▸ Article:
>>>>>

Trinity ordains its new priest
From the very last pew of the overflowing sanctuary, Dot Hill raised her hand softly when the question was asked if any congregants had been present the last time Apalachicola’s Trinity Episcopal Church ordained a priest.
That ordination, in the 1838 sanctuary of what is now the second oldest continuously serving church in Florida, had taken place about 60 years ago.
Behind Hill, in the furthest corner of the sanctuary, lay the infant Lucy Newman sound asleep in her father’s arms, his job to make sure she didn’t disturb this both solemn and joyous occasion of the ordination of her grandfather, Stephen Douglas Pecot as an Episcopal priest.
Lucy slept like an angel throughout, enveloped by the same bliss that infused the church on Saturday afternoon, Oct. 7.
The ministration of the liturgy for the occasion was led by the Right Reverend James Russell Kendrick, bishop of the diocese of the Gulf Coast, who stood before the entire congregation and asked of Pecot, “Will you be loyal to the doctrine, discipline and worship of Christ as this church has received them?”
Pecot answered in response “I am ready and willing to do so.”
The bishop then asked of the congregation “Is it your will that Stephen be ordained a priest?”
The people responded “It is.”
“Will you uphold him in this ministry?” the bishop asked.
“We will,” the people responded, in unison.
Dressed in white garments, trimmed in red, the ministers of the liturgy filed in with Pecot together with the bishop. They included the deacon, The Rev. Deacon Bradford Leon Clark; readers Candace Springer, Dee Crusoe, and Rennie Edwards; litanist Susan Galloway; lay eucharist ministers Patti McCartney and Kirk Hadaway; acolyte Susan Farmer; banner bearer Jason Carter; oblation bearers Katherine and Andy Pitts; presenters The Rev. John Keith Talbert, Kay Kirn, Douglas Pecot, Pecot’s son, and Ruth Pietkiewicz; vesters Travis Pecot and Miranda Newman, Pecot’s wife and daughter; the Trinity Episcopal Choir directed by Randy Mims, together with organist Martha Watson; ushers Ralph Wagoner, Charles Galloway and Tom Edwards; and verger Brooks Jones.

<<<<<

▸ Stored rows:
>>>>>

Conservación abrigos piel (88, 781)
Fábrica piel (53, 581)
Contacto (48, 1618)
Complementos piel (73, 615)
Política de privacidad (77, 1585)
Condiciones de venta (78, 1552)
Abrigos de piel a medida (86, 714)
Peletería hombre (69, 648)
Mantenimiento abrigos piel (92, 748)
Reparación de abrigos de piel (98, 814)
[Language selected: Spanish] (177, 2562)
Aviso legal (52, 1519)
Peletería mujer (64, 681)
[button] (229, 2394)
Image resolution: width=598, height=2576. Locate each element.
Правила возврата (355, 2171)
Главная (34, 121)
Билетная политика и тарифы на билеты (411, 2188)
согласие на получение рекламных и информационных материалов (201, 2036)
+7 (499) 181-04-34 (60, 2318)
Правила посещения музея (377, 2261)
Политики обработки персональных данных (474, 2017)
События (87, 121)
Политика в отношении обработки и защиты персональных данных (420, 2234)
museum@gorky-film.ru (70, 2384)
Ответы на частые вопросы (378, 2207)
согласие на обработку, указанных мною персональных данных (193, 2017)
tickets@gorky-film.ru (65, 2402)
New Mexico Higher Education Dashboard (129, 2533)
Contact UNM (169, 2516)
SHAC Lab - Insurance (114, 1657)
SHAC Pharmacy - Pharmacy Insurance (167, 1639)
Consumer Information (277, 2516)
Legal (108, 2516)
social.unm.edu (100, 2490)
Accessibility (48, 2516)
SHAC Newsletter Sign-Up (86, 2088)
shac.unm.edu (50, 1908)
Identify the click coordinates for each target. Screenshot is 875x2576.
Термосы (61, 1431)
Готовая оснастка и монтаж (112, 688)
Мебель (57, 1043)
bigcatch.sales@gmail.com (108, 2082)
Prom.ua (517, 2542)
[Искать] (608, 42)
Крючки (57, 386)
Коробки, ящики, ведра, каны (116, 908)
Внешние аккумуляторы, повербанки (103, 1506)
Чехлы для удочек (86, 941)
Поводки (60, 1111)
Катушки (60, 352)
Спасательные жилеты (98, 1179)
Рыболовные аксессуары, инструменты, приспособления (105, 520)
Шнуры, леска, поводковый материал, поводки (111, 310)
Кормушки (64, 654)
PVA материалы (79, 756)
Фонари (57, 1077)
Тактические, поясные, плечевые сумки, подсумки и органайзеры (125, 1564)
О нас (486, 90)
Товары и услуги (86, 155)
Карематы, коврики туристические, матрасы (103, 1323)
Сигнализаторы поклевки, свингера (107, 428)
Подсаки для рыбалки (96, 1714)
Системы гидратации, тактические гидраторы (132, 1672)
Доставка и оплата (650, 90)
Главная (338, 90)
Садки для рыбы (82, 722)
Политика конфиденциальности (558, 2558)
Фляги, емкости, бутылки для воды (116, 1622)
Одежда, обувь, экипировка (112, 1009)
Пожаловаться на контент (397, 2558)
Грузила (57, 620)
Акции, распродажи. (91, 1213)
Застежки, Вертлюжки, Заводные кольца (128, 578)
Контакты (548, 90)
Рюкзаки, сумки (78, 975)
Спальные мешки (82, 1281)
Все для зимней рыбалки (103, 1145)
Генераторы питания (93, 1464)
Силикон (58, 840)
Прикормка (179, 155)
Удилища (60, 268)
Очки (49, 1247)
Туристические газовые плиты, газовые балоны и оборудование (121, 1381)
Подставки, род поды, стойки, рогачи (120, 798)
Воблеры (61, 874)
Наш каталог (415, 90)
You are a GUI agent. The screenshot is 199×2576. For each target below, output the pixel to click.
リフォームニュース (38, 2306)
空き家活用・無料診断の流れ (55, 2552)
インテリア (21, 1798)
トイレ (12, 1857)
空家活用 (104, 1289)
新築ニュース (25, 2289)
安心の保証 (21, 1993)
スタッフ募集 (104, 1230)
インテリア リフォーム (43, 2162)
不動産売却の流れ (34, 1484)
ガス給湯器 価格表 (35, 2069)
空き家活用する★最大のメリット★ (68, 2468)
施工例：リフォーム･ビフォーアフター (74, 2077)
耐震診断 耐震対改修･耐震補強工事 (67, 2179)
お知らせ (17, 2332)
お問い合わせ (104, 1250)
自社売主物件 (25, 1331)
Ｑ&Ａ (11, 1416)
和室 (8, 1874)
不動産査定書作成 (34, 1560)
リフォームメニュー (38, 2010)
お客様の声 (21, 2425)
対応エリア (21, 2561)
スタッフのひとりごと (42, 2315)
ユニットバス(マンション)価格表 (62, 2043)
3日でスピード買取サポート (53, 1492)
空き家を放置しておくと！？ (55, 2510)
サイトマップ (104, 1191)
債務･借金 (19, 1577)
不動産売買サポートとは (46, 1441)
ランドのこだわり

<<<<<

▸ Required actions:
(1) In the article on the ordination at Trinity Episcopal Church, who led the ministration of the liturgy?
(2) Continue the article on the ordination at Trinity Episcopal Church in Apalachicola from its last sentence.

▸ Task-by-task answers:
(1) The Right Reverend James Russell Kendrick, bishop of the diocese of the Gulf Coast, led it.

(2)
The most vocal and expressive of these liturgists was no doubt the Rev. Dr. Mark Andrew Jefferson, an assistant professor of homiletics, which is the art of preaching and writing sermons, at Virginia Theological seminary, where Pecot received his theological training following a business career, in part in forestry.
Preaching in a style reminiscent of Black churches, Jefferson, who among his courses at the seminary has taught “Hip Hop and Homiletics,” drew on the reading in Ephesians, that “Each of us was given grace according to the measure of Christs’s gift… so that we may no longer be children, tossed to and fro by the waves and carried about by every wind of doctrine, by human cunning, by craftiness in deceitful schemes.”
Jefferson captivated the audience with both his message and meter, reminding them how “the winds of the Holy Spirit blow through this place, even this afternoon… speaking the truth in love.”
In conducting the ordination, the bishop laid hands on Pecot and later joined him in sharing communion with a lengthy queue of celebrants. While not fully ordained, Pecot joined the church earlier this year, and had conducted communion under a deacon status granted him by the church.
Pecot, who grew up Catholic in Louisiana in a family of eight, became an Eagle Scout and then, over the course of his career and spiritual journey, grew to become active in the Episcopal Church. His siblings were on hand for this ordination, and shared tears of joy at the moment.
He and his wife Travis are parents to Douglas, Miranda, Ruth and James, and their grandchild Lucy.
In his writing on the first page of the ordination program, Pecot shared details of the many moments that had formed him from the time he was baptized in Our Lady of Divine Providence Catholic Church in Kenner, Louisiana, through the many places where he had worshiped and learned.
“I thank you all for ushering in colors of life, I didn’t even know existed,” he wrote of his family. “In my life, I love you more.”
He closed his writing by expressing to all “May your life be a continuous and joyous journey with God through your holy moments.”
Meet the Editor
David Adlerstein, The Apalachicola Times’ digital editor, started with the news outlet in January 2002 as a reporter.
Prior to then, David Adlerstein began as a newspaperman with a small Boston weekly, after graduating magna cum laude from Brandeis University in Waltham, Massachusetts. He later edited the weekly Bellville Times, and as business reporter for the daily Marion Star, both not far from his hometown of Columbus, Ohio.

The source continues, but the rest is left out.